AUTHOR=Li Jun , Li Tonglu , Li Zongping , Song Zhiyong , Gong Xuezhong 

TITLE=Nephroprotective mechanisms of Rhizoma Chuanxiong and Radix et Rhizoma Rhei against acute renal injury and renal fibrosis based on network pharmacology and experimental validation

JOURNAL=Frontiers in Pharmacology

VOLUME=Volume 14 - 2023

YEAR=2023

URL=https://www.frontiersin.org/journals/pharmacology/articles/10.3389/fphar.2023.1154743

DOI=10.3389/fphar.2023.1154743

ISSN=1663-9812

ABSTRACT=This study investigated the molecular mechanisms of Rhizoma Chuanxiong (Chuanxiong, CX) and Radix et Rhizoma Rhei (Dahuang, DH) in treating acute kidney injury (AKI) and subsequent renal fibrosis (RF) by applying network pharmacology and experimental validation.

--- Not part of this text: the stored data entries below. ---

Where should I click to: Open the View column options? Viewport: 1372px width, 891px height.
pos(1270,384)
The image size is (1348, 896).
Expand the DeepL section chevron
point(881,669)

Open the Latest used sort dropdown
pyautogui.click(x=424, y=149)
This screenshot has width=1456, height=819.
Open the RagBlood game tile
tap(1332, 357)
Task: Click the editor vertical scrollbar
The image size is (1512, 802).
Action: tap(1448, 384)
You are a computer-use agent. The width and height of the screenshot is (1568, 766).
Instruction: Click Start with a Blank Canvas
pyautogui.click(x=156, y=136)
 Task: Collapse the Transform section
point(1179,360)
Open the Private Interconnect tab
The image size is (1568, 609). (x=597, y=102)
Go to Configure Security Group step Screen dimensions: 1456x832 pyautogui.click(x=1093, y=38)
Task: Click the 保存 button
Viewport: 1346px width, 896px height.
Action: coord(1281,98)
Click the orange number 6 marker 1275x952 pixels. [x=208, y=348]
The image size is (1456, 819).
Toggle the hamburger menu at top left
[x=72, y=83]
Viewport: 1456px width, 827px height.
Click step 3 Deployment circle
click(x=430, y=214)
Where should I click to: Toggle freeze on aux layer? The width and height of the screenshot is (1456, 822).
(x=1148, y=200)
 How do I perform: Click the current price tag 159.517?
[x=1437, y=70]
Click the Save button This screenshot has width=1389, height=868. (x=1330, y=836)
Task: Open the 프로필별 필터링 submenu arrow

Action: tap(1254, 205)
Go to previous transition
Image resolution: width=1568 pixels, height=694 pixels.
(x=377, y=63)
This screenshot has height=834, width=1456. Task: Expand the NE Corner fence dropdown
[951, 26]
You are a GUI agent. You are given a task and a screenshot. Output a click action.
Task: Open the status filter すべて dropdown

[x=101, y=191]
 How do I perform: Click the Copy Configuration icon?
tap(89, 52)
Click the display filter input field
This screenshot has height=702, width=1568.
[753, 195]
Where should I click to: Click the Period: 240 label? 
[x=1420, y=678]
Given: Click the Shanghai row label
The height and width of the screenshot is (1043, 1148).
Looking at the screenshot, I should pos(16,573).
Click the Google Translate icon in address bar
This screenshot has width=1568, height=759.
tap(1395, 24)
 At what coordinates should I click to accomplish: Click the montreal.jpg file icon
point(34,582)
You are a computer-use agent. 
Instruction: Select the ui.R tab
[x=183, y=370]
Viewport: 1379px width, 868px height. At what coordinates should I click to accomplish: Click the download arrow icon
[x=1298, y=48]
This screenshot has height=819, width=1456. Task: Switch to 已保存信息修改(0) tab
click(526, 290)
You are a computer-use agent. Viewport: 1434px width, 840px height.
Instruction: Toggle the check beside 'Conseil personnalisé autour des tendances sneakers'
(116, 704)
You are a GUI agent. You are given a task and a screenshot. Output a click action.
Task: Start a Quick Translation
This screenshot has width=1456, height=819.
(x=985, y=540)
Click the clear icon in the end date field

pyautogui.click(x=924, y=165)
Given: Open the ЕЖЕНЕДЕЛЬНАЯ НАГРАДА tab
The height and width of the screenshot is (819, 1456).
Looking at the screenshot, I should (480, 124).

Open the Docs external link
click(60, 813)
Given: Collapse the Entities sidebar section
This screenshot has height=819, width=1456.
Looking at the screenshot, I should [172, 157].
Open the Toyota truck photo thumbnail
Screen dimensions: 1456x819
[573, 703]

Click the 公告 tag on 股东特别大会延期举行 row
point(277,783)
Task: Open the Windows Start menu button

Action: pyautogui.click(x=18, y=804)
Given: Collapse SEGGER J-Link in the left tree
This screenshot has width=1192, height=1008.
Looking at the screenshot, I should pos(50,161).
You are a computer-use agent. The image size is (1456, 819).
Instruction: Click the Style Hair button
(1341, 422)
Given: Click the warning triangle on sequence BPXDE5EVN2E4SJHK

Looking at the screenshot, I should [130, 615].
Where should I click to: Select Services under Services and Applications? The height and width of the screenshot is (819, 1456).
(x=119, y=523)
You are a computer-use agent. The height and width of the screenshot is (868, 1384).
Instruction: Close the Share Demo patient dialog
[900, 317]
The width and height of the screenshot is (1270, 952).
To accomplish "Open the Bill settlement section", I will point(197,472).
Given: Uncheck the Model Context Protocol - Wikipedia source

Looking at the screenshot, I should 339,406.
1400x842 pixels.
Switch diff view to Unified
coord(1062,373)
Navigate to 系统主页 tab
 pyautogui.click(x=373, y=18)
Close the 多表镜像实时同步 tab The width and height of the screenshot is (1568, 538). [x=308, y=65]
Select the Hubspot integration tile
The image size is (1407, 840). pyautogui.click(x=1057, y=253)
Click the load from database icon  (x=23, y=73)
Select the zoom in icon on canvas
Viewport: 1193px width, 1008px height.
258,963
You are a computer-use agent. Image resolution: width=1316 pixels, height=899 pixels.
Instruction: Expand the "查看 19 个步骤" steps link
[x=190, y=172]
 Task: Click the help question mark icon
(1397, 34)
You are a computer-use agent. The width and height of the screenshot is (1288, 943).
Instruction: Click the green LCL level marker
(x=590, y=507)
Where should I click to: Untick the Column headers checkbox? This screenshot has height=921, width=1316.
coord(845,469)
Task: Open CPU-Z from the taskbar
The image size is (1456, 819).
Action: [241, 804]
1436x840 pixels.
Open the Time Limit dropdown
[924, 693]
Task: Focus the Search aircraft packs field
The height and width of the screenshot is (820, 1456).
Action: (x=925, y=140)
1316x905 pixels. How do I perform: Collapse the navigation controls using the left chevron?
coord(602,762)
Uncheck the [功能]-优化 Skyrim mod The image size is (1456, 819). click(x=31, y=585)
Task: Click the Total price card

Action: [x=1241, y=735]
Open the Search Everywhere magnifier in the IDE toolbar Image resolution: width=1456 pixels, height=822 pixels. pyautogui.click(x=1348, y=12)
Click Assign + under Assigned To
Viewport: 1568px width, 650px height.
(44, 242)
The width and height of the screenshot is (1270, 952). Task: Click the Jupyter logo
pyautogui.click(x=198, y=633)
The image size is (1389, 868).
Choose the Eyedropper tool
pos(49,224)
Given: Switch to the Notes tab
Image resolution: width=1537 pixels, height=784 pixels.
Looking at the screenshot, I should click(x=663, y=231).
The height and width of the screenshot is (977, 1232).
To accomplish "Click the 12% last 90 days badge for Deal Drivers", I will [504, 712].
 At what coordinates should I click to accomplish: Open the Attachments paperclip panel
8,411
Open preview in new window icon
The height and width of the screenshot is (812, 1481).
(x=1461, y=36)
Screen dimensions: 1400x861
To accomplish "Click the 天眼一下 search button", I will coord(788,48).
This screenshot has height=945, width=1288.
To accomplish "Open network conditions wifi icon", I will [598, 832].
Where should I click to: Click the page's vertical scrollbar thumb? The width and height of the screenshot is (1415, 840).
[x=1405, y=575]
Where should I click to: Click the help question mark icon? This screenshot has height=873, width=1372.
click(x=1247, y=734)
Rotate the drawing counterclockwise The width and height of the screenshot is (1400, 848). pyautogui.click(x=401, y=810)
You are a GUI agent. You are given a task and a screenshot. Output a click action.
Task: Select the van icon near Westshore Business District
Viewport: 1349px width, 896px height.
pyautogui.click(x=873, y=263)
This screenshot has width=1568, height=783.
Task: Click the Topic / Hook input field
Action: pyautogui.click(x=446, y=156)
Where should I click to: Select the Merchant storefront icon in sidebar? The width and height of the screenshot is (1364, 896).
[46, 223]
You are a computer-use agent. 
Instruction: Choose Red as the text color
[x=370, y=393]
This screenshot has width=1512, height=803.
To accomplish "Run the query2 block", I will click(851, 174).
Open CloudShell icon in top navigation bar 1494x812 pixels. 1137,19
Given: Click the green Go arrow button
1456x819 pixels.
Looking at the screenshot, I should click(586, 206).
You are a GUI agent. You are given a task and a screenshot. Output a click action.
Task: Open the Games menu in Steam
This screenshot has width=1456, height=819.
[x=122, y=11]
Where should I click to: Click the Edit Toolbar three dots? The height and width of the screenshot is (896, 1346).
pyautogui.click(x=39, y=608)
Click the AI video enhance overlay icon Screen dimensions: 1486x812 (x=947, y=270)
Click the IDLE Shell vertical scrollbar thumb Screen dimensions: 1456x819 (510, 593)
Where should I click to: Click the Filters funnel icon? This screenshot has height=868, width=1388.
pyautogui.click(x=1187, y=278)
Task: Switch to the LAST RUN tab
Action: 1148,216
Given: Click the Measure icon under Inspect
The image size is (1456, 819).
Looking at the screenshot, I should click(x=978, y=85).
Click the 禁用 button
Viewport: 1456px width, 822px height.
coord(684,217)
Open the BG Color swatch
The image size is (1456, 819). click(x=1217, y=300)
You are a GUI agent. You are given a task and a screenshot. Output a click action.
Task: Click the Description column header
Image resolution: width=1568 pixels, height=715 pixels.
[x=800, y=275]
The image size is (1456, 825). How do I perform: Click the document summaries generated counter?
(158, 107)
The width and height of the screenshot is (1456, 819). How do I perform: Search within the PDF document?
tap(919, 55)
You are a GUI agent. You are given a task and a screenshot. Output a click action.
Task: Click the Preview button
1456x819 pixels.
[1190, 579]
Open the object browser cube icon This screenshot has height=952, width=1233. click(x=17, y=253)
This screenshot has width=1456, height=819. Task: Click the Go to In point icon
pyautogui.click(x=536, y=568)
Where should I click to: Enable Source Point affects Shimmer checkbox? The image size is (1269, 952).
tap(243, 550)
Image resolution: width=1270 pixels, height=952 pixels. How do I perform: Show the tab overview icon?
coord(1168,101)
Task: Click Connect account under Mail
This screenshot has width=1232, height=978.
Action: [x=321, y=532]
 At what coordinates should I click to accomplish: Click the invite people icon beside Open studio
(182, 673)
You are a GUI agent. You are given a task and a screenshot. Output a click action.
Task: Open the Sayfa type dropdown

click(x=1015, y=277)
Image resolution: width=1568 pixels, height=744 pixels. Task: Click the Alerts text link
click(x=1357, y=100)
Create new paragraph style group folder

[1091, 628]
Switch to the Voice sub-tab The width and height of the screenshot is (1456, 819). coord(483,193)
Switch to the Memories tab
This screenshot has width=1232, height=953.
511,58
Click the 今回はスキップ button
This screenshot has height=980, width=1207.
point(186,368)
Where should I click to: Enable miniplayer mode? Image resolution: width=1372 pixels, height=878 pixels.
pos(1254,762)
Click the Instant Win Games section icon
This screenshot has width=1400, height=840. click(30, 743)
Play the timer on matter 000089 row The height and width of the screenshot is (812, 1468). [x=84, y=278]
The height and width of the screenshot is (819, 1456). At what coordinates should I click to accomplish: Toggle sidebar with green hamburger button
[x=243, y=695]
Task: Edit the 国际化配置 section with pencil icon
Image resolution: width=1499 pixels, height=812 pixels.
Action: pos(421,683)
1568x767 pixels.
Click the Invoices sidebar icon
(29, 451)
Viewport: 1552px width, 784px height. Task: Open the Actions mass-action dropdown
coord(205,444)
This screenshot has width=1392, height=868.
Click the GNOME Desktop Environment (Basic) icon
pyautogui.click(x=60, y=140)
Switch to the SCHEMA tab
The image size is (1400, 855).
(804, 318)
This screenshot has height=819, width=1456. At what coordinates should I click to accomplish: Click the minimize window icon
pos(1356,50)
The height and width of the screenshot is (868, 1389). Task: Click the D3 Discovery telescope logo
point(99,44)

The results showed that aloe-emodin, (-)-catechin, beta-sitosterol, and folic acid were the core active ingredients, and TP53, AKT1, CSF1R, and TGFBR1 were core target genes. Enrichment analyses showed that the key signal pathways were the MAPK, IL-17, and HIF-1 signaling pathways. In vivo experiments confirmed that CX and DH pretreatment significantly inhibited the levels of SCr, BUN, UNAG, and UGGT in contrast media-induced AKI (CIAKI) rats (p < 0 001). The results of western blot showed that compared with the control group, the protein levels of p-p38/p38 MAPK, p53 and Bax in the CIAKI group were significantly increased, and the levels of Bcl-2 were significantly reduced (p < 0.001). CX and DH interventions significantly reversed the expression levels of these proteins (p < 0.01). The localization and quantification of p-p53 expression in immunohistochemistry technology also support the above results. In conclusion, we demonstrated that CX and DH may modulate the inflammatory response, cell death, and cell cycle processes in AKI and RF. Our data also suggest that CX and DH may inhibit tubular epithelial cell apoptosis and improve AKI by inhibiting p38 MAPK/p53 signaling.